WORK TO BE COMPLETED =
An exact copy of all the records is the expected answer.

RECORDS PROVIDED =
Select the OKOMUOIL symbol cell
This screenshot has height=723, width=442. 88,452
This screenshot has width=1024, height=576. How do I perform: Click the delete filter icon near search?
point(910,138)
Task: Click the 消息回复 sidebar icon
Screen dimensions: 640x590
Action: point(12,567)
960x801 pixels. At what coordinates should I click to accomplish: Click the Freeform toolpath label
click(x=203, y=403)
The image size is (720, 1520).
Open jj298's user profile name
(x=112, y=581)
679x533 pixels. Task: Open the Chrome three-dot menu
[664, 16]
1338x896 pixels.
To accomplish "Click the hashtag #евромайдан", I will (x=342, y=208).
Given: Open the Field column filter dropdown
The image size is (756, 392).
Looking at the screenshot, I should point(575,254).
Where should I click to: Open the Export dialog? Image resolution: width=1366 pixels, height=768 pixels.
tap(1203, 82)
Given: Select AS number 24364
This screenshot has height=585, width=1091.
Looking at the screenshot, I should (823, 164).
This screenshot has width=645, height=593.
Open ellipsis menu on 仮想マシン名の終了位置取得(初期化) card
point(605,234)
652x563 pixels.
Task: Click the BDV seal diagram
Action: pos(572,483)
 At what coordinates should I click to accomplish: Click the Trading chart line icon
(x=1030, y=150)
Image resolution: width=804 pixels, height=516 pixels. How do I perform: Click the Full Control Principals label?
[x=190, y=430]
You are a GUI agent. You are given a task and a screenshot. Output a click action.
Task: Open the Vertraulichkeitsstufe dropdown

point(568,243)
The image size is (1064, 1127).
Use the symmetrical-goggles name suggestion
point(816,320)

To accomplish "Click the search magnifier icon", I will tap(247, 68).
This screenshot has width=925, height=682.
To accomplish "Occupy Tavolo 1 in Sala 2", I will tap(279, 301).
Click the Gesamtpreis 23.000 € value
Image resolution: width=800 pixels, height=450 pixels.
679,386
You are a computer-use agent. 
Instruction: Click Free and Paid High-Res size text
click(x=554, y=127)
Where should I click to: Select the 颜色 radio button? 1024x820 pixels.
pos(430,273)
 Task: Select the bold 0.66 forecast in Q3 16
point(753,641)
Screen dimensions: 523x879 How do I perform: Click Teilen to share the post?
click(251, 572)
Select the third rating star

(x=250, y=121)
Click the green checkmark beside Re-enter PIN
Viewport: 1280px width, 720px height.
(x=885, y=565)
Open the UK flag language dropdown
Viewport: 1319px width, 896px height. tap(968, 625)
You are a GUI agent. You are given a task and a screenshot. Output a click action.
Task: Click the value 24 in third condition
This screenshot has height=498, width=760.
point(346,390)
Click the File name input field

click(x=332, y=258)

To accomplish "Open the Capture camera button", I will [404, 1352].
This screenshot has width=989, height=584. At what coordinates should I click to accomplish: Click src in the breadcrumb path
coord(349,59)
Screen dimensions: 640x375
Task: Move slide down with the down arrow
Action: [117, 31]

RESPONSE TO THE EXERCISE =
Select the OKOMUOIL symbol cell
This screenshot has height=723, width=442. 88,452
This screenshot has width=1024, height=576. How do I perform: Click the delete filter icon near search?
point(910,138)
Task: Click the 消息回复 sidebar icon
Screen dimensions: 640x590
Action: point(12,567)
960x801 pixels. At what coordinates should I click to accomplish: Click the Freeform toolpath label
click(x=203, y=403)
The image size is (720, 1520).
Open jj298's user profile name
(x=112, y=581)
679x533 pixels. Task: Open the Chrome three-dot menu
[664, 16]
1338x896 pixels.
To accomplish "Click the hashtag #евромайдан", I will (x=342, y=208).
Given: Open the Field column filter dropdown
The image size is (756, 392).
Looking at the screenshot, I should point(575,254).
Where should I click to: Open the Export dialog? Image resolution: width=1366 pixels, height=768 pixels.
tap(1203, 82)
Given: Select AS number 24364
This screenshot has height=585, width=1091.
Looking at the screenshot, I should (823, 164).
This screenshot has width=645, height=593.
Open ellipsis menu on 仮想マシン名の終了位置取得(初期化) card
point(605,234)
652x563 pixels.
Task: Click the BDV seal diagram
Action: pos(572,483)
 At what coordinates should I click to accomplish: Click the Trading chart line icon
(x=1030, y=150)
Image resolution: width=804 pixels, height=516 pixels. How do I perform: Click the Full Control Principals label?
[x=190, y=430]
You are a GUI agent. You are given a task and a screenshot. Output a click action.
Task: Open the Vertraulichkeitsstufe dropdown

point(568,243)
The image size is (1064, 1127).
Use the symmetrical-goggles name suggestion
point(816,320)

To accomplish "Click the search magnifier icon", I will tap(247, 68).
This screenshot has width=925, height=682.
To accomplish "Occupy Tavolo 1 in Sala 2", I will tap(279, 301).
Click the Gesamtpreis 23.000 € value
Image resolution: width=800 pixels, height=450 pixels.
679,386
You are a computer-use agent. 
Instruction: Click Free and Paid High-Res size text
click(x=554, y=127)
Where should I click to: Select the 颜色 radio button? 1024x820 pixels.
pos(430,273)
 Task: Select the bold 0.66 forecast in Q3 16
point(753,641)
Screen dimensions: 523x879 How do I perform: Click Teilen to share the post?
click(251, 572)
Select the third rating star

(x=250, y=121)
Click the green checkmark beside Re-enter PIN
Viewport: 1280px width, 720px height.
(x=885, y=565)
Open the UK flag language dropdown
Viewport: 1319px width, 896px height. tap(968, 625)
You are a GUI agent. You are given a task and a screenshot. Output a click action.
Task: Click the value 24 in third condition
This screenshot has height=498, width=760.
point(346,390)
Click the File name input field

click(x=332, y=258)

To accomplish "Open the Capture camera button", I will [404, 1352].
This screenshot has width=989, height=584. At what coordinates should I click to accomplish: Click src in the breadcrumb path
coord(349,59)
Screen dimensions: 640x375
Task: Move slide down with the down arrow
Action: [117, 31]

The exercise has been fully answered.